◆ WHAT NEEDS TO BE DONE
Below are the records; copy each line in them that holds the word "input".

(Pixel coordinate grounding data)
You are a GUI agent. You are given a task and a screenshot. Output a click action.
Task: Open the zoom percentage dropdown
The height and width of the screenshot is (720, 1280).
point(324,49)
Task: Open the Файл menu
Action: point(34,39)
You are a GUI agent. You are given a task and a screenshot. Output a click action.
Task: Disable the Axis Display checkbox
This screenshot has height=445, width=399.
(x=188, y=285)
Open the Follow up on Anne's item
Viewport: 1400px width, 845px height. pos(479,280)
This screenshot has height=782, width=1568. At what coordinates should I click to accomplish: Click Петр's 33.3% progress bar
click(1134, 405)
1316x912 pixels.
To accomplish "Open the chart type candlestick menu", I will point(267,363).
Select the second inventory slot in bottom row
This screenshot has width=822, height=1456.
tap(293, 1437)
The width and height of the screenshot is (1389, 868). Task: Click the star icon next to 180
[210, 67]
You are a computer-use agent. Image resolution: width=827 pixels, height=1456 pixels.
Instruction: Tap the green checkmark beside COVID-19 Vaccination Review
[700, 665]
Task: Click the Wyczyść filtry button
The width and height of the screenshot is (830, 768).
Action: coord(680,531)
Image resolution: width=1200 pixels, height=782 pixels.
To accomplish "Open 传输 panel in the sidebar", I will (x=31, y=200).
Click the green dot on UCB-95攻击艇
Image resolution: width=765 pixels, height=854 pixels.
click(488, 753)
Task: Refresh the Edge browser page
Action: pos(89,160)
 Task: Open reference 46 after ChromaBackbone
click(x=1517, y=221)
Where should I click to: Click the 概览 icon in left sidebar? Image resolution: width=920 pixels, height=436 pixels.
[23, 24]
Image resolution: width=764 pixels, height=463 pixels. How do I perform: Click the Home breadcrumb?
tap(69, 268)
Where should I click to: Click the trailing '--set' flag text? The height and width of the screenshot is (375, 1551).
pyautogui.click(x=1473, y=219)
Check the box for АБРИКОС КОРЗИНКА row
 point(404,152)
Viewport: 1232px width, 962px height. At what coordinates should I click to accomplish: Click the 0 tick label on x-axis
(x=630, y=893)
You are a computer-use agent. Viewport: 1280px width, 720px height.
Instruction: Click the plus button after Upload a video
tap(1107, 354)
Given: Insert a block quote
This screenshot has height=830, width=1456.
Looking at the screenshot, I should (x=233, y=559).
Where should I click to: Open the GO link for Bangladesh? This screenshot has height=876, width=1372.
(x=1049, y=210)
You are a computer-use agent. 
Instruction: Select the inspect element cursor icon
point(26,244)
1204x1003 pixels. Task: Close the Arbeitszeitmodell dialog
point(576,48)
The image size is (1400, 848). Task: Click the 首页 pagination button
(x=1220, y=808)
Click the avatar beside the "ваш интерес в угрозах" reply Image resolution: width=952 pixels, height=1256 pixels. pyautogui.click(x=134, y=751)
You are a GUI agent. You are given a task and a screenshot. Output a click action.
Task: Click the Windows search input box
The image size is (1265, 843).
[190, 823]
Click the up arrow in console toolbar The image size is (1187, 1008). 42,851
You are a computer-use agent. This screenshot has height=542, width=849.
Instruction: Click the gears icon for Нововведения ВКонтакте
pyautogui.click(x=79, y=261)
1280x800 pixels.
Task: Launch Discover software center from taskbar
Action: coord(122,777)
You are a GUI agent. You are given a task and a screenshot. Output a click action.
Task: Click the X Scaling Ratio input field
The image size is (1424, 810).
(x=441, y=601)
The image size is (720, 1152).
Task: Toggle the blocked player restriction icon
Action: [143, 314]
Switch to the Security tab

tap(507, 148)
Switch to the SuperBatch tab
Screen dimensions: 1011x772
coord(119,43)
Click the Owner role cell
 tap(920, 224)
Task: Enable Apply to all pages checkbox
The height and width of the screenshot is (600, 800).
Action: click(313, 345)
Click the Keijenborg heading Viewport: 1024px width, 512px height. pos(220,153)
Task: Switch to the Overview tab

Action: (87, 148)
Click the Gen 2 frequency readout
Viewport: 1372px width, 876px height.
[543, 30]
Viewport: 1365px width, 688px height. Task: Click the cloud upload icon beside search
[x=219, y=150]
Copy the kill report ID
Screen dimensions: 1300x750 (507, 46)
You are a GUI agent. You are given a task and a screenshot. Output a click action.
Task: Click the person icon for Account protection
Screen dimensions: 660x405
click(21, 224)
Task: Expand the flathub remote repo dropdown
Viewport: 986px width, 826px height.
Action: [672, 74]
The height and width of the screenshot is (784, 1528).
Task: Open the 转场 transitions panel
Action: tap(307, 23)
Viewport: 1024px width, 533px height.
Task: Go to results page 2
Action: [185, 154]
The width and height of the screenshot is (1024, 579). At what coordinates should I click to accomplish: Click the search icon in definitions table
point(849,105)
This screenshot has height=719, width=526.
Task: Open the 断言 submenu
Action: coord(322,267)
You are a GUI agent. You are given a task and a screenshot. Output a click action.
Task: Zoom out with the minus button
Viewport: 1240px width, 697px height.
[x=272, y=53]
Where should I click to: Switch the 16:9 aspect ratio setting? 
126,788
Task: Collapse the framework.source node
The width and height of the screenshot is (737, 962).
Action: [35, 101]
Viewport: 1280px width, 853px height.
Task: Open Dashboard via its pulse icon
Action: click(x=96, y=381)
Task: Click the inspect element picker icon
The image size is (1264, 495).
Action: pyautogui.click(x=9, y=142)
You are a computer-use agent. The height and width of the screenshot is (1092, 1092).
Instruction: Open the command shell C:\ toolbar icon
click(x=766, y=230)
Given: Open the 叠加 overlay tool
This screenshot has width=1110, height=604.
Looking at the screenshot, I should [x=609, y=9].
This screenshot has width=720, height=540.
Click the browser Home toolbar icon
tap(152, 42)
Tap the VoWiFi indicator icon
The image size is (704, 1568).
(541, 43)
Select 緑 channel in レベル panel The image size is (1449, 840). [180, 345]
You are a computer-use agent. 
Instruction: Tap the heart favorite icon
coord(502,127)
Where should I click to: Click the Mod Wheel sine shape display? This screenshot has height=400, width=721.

◆ TASK RESULT
Task: Click the Windows search input box
Task: Click the X Scaling Ratio input field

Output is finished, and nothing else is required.